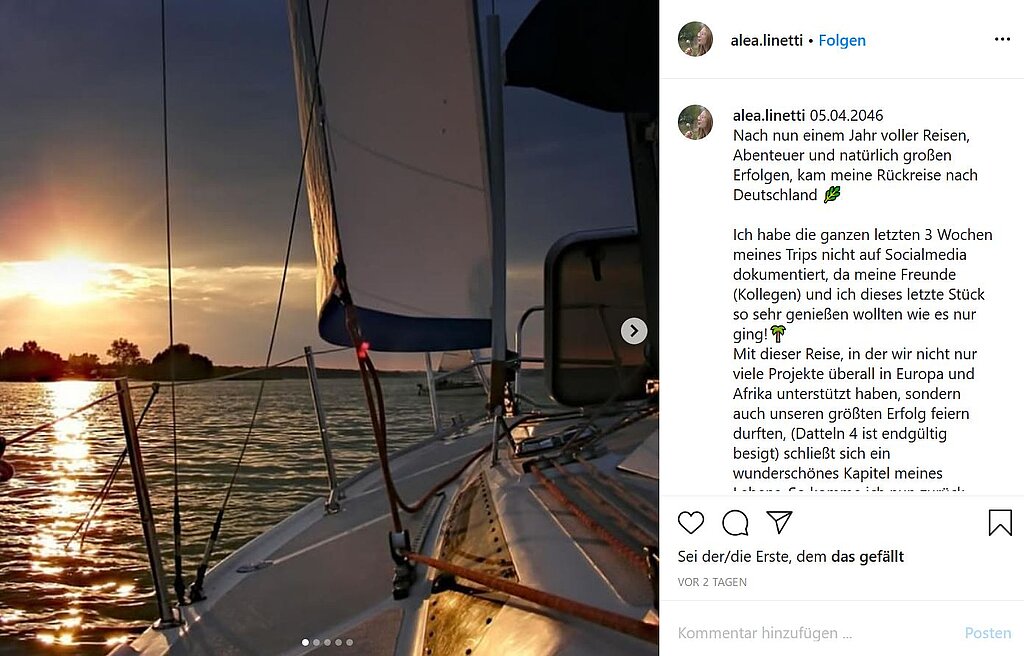Click the 'das gefällt' likes text
Viewport: 1024px width, 656px height.
pos(867,557)
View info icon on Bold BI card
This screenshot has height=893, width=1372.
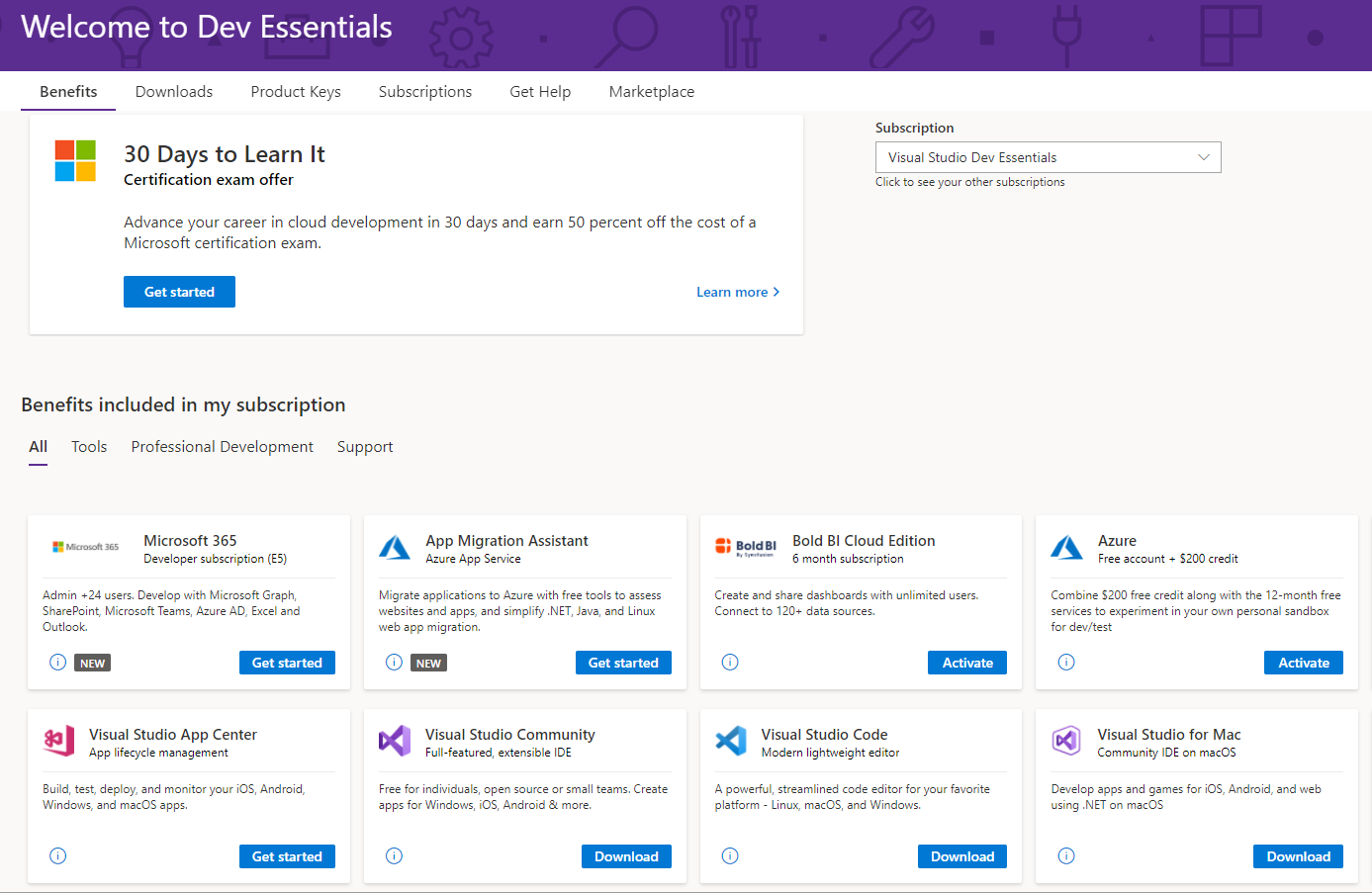click(x=730, y=663)
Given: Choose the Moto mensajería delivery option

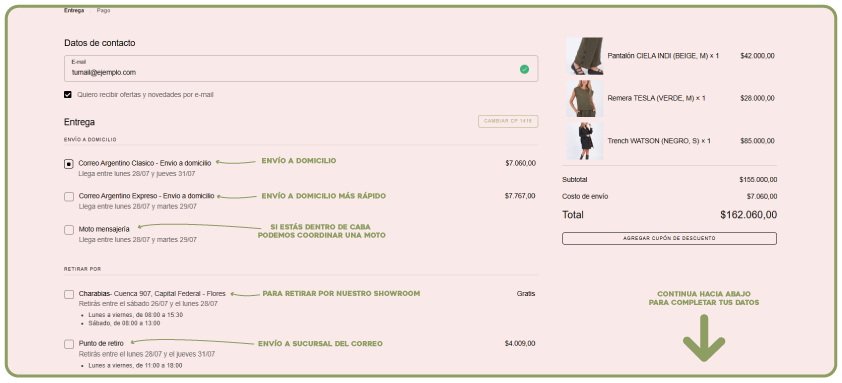Looking at the screenshot, I should coord(69,230).
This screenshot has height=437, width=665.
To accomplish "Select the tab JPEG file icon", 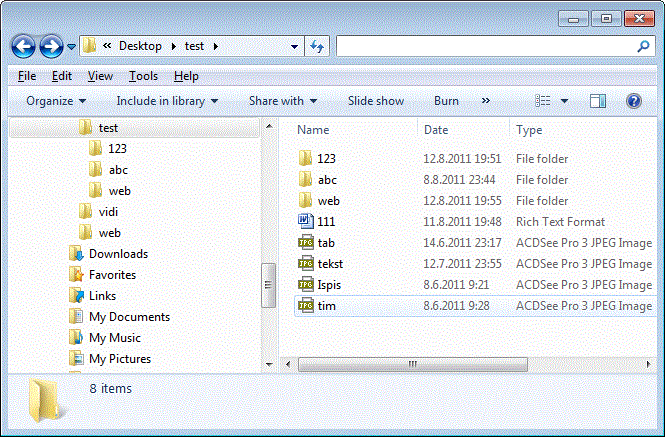I will point(306,243).
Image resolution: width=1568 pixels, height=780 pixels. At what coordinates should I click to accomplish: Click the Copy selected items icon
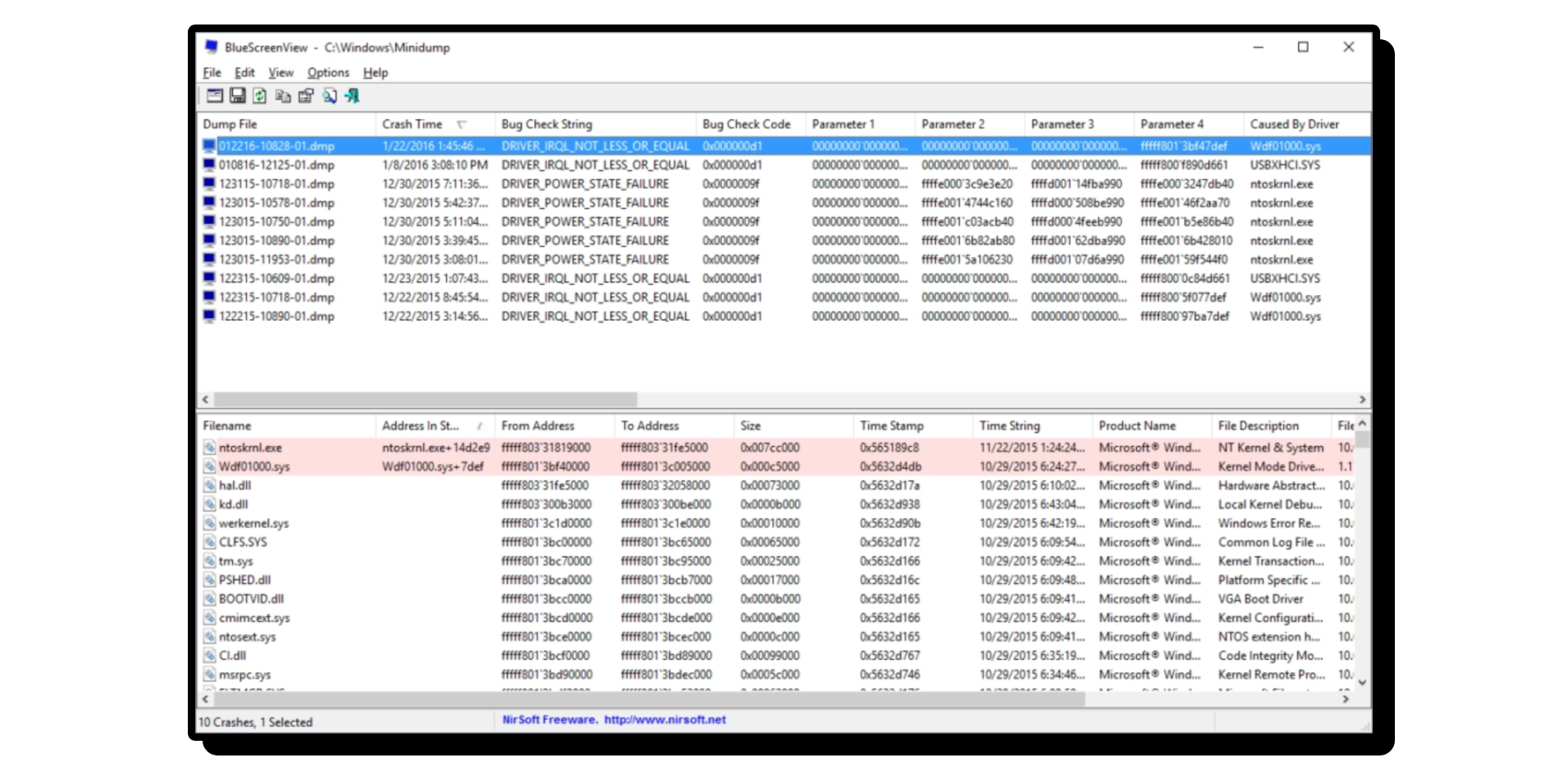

-*-

▶ **Exercise instructions**: Transcribe the listing above from its first line through the line containing "Looking at the", both included. Omit the pictures.

▶ **Written response**:
Click the 'das gefällt' likes text
Viewport: 1024px width, 656px height.
pos(867,557)
View info icon on Bold BI card
This screenshot has height=893, width=1372.
click(x=730, y=663)
Given: Choose the Moto mensajería delivery option

Looking at the screenshot, I should coord(69,230).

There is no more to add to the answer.